(Stored data entries)
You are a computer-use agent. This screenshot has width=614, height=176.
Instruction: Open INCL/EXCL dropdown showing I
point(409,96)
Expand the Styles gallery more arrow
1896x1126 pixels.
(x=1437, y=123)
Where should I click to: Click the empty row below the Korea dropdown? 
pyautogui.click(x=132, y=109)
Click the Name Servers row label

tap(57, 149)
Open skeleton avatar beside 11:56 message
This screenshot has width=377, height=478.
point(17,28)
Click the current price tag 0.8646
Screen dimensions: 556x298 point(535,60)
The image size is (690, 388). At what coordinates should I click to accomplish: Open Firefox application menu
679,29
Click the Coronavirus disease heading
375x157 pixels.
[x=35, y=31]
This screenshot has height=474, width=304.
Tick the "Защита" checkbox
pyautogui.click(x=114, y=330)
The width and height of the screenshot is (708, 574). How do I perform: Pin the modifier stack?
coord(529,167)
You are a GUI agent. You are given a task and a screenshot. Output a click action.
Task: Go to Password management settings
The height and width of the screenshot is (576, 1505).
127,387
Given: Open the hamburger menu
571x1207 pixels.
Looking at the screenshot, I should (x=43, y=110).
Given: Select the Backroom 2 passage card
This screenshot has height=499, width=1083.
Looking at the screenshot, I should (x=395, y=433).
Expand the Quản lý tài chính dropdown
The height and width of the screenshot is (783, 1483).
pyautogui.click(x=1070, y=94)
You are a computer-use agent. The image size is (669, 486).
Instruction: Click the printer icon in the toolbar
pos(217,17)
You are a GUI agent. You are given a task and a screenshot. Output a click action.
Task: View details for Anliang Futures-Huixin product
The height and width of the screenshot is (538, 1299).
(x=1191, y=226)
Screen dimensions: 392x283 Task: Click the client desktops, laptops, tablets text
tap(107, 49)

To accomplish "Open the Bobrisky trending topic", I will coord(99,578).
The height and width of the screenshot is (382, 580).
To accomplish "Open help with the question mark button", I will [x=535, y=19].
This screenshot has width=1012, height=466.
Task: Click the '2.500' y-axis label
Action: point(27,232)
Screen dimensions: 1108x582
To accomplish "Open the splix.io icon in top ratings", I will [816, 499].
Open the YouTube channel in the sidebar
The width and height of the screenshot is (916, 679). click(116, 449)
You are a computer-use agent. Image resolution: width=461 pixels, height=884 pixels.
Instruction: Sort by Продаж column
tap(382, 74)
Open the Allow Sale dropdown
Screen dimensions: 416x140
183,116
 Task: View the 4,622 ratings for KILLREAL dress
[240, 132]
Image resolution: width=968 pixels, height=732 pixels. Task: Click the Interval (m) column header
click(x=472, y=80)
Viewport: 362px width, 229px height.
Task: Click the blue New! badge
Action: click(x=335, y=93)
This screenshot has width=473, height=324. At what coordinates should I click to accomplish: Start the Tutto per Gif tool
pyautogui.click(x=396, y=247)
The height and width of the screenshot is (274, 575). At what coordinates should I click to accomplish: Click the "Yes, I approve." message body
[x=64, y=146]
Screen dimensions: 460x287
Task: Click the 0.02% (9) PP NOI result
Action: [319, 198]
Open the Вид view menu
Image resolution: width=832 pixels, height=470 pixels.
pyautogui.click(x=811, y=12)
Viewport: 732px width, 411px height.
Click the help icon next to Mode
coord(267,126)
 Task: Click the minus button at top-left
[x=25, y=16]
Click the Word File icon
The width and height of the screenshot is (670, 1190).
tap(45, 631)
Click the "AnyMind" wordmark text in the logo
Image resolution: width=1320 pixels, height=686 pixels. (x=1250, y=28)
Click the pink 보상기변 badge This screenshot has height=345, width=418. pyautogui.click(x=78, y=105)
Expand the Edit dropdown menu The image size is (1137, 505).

- _What the exercise asks_
Every word of every entry must be returned as it appears.

- _Result_
You are a computer-use agent. This screenshot has width=614, height=176.
Instruction: Open INCL/EXCL dropdown showing I
point(409,96)
Expand the Styles gallery more arrow
1896x1126 pixels.
(x=1437, y=123)
Where should I click to: Click the empty row below the Korea dropdown? 
pyautogui.click(x=132, y=109)
Click the Name Servers row label

tap(57, 149)
Open skeleton avatar beside 11:56 message
This screenshot has width=377, height=478.
point(17,28)
Click the current price tag 0.8646
Screen dimensions: 556x298 point(535,60)
The image size is (690, 388). At what coordinates should I click to accomplish: Open Firefox application menu
679,29
Click the Coronavirus disease heading
375x157 pixels.
[x=35, y=31]
This screenshot has height=474, width=304.
Tick the "Защита" checkbox
pyautogui.click(x=114, y=330)
The width and height of the screenshot is (708, 574). How do I perform: Pin the modifier stack?
coord(529,167)
You are a GUI agent. You are given a task and a screenshot. Output a click action.
Task: Go to Password management settings
The height and width of the screenshot is (576, 1505).
127,387
Given: Open the hamburger menu
571x1207 pixels.
Looking at the screenshot, I should (x=43, y=110).
Given: Select the Backroom 2 passage card
This screenshot has height=499, width=1083.
Looking at the screenshot, I should (x=395, y=433).
Expand the Quản lý tài chính dropdown
The height and width of the screenshot is (783, 1483).
pyautogui.click(x=1070, y=94)
You are a computer-use agent. The image size is (669, 486).
Instruction: Click the printer icon in the toolbar
pos(217,17)
You are a GUI agent. You are given a task and a screenshot. Output a click action.
Task: View details for Anliang Futures-Huixin product
The height and width of the screenshot is (538, 1299).
(x=1191, y=226)
Screen dimensions: 392x283 Task: Click the client desktops, laptops, tablets text
tap(107, 49)

To accomplish "Open the Bobrisky trending topic", I will coord(99,578).
The height and width of the screenshot is (382, 580).
To accomplish "Open help with the question mark button", I will [x=535, y=19].
This screenshot has width=1012, height=466.
Task: Click the '2.500' y-axis label
Action: point(27,232)
Screen dimensions: 1108x582
To accomplish "Open the splix.io icon in top ratings", I will [816, 499].
Open the YouTube channel in the sidebar
The width and height of the screenshot is (916, 679). click(116, 449)
You are a computer-use agent. Image resolution: width=461 pixels, height=884 pixels.
Instruction: Sort by Продаж column
tap(382, 74)
Open the Allow Sale dropdown
Screen dimensions: 416x140
183,116
 Task: View the 4,622 ratings for KILLREAL dress
[240, 132]
Image resolution: width=968 pixels, height=732 pixels. Task: Click the Interval (m) column header
click(x=472, y=80)
Viewport: 362px width, 229px height.
Task: Click the blue New! badge
Action: click(x=335, y=93)
This screenshot has width=473, height=324. At what coordinates should I click to accomplish: Start the Tutto per Gif tool
pyautogui.click(x=396, y=247)
The height and width of the screenshot is (274, 575). At what coordinates should I click to accomplish: Click the "Yes, I approve." message body
[x=64, y=146]
Screen dimensions: 460x287
Task: Click the 0.02% (9) PP NOI result
Action: [319, 198]
Open the Вид view menu
Image resolution: width=832 pixels, height=470 pixels.
pyautogui.click(x=811, y=12)
Viewport: 732px width, 411px height.
Click the help icon next to Mode
coord(267,126)
 Task: Click the minus button at top-left
[x=25, y=16]
Click the Word File icon
The width and height of the screenshot is (670, 1190).
tap(45, 631)
Click the "AnyMind" wordmark text in the logo
Image resolution: width=1320 pixels, height=686 pixels. (x=1250, y=28)
Click the pink 보상기변 badge This screenshot has height=345, width=418. pyautogui.click(x=78, y=105)
Expand the Edit dropdown menu The image size is (1137, 505).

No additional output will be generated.